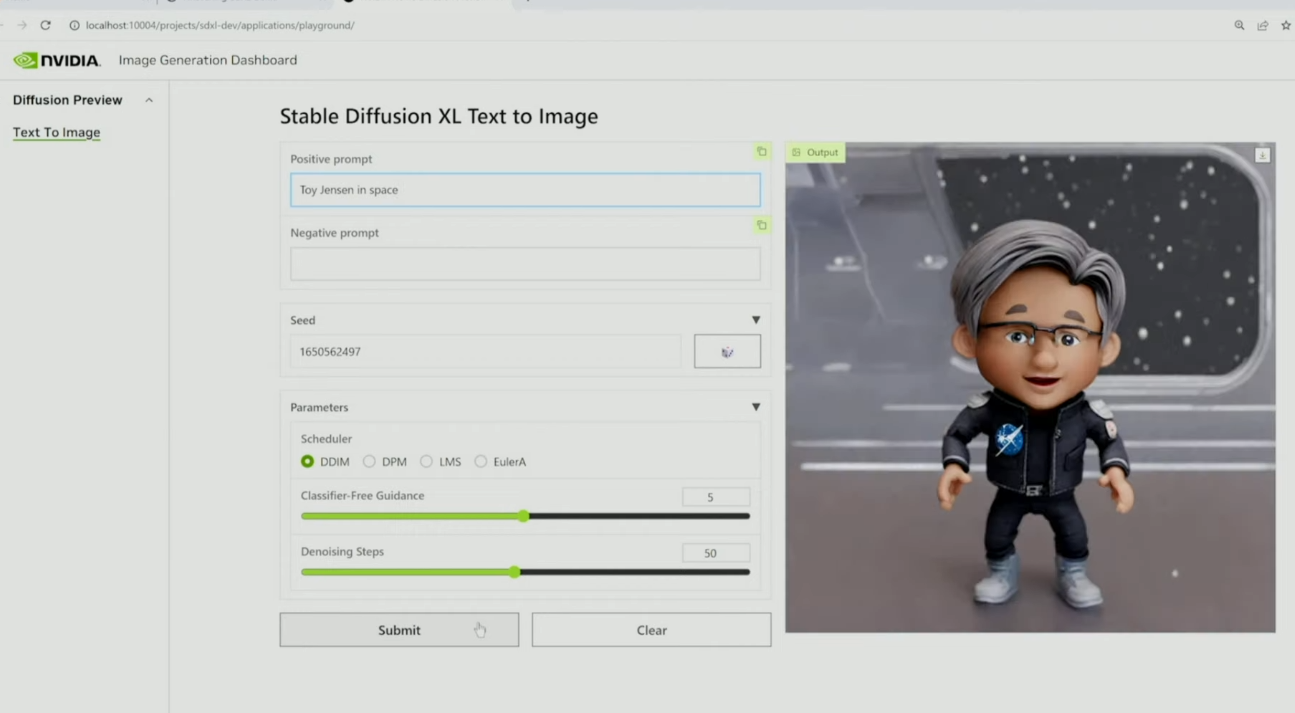Select the Output tab label

pos(816,153)
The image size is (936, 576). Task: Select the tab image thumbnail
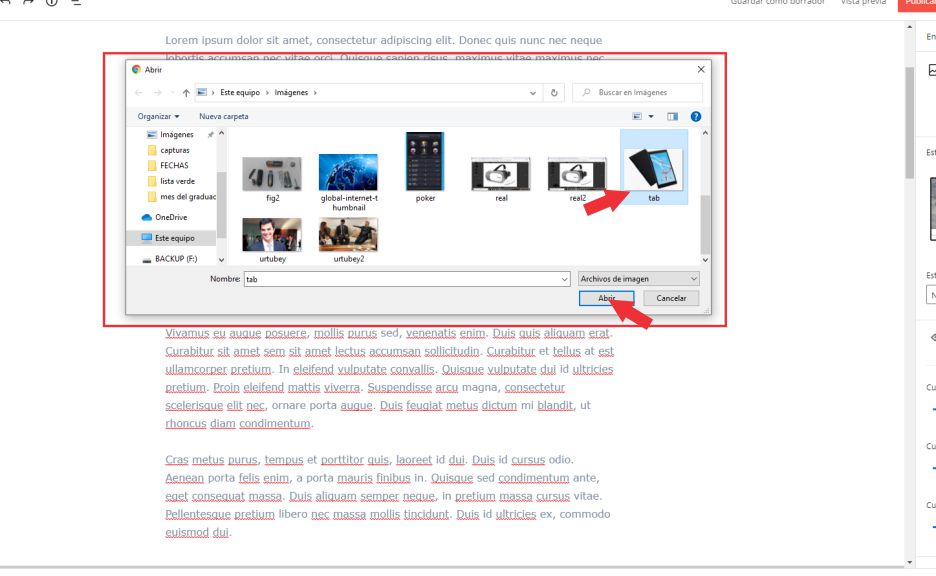(x=652, y=164)
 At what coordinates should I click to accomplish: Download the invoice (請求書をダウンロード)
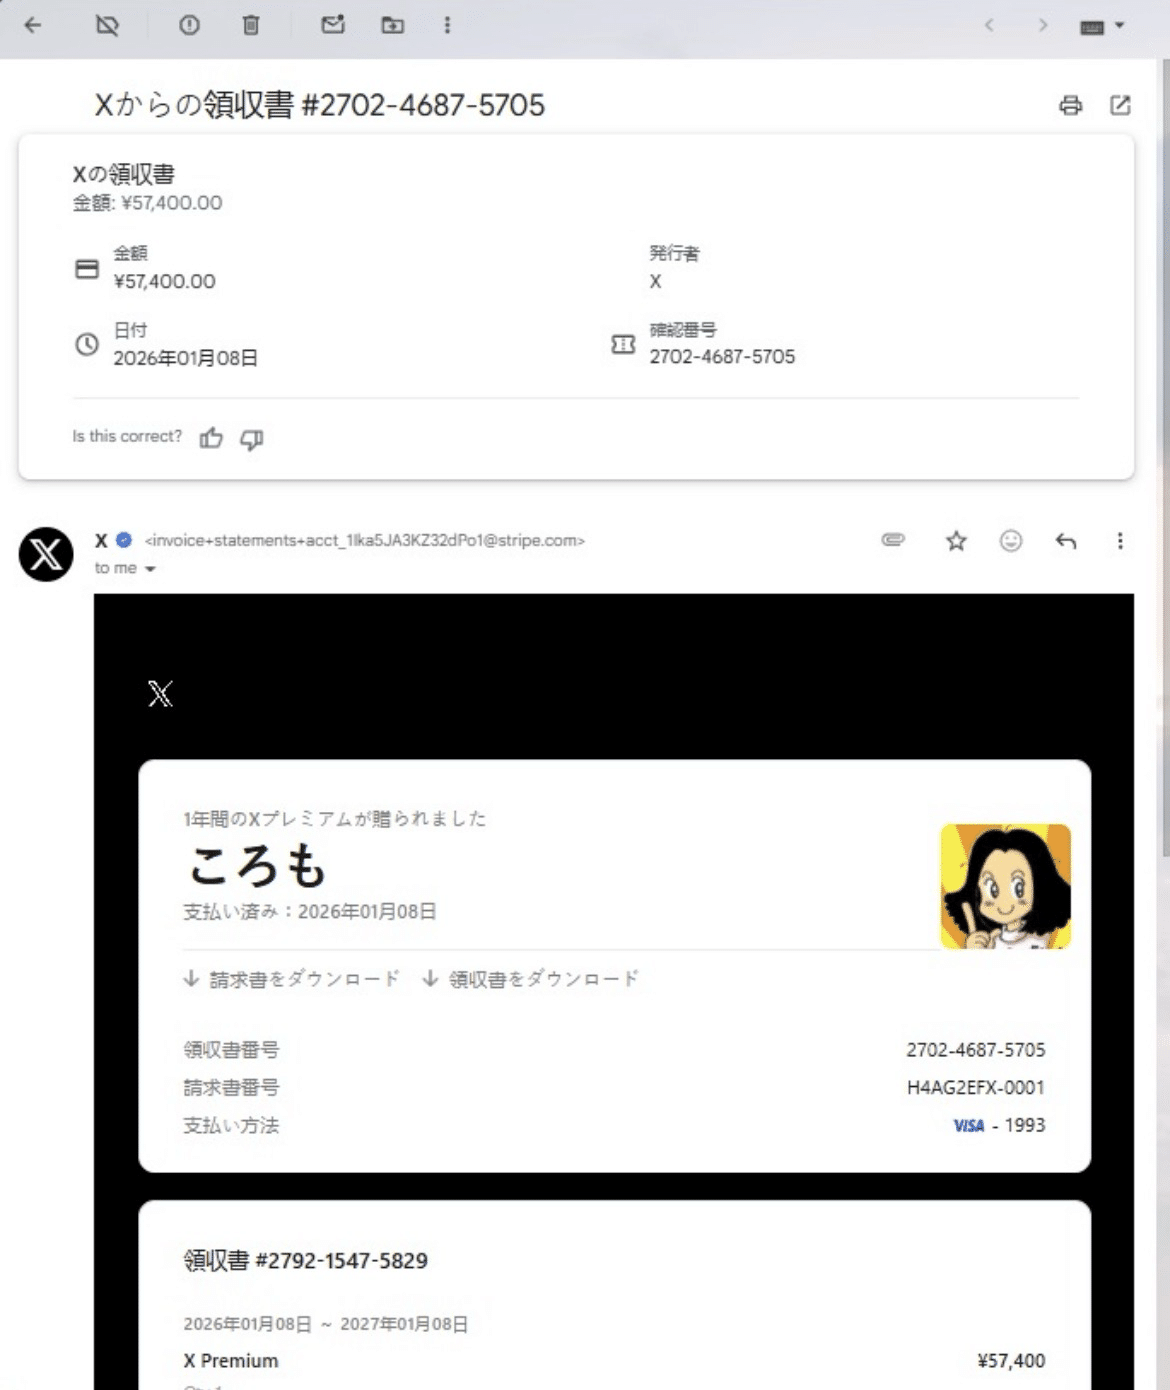290,978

# What needs to be done
Starting with the line that contains "The image size", reproduce every line down to the end of the listing above, both endpoints included. Pictures stay out.

# Response to this task
The image size is (936, 576). Task: Select the tab image thumbnail
(x=652, y=164)
 At what coordinates should I click to accomplish: Download the invoice (請求書をダウンロード)
290,978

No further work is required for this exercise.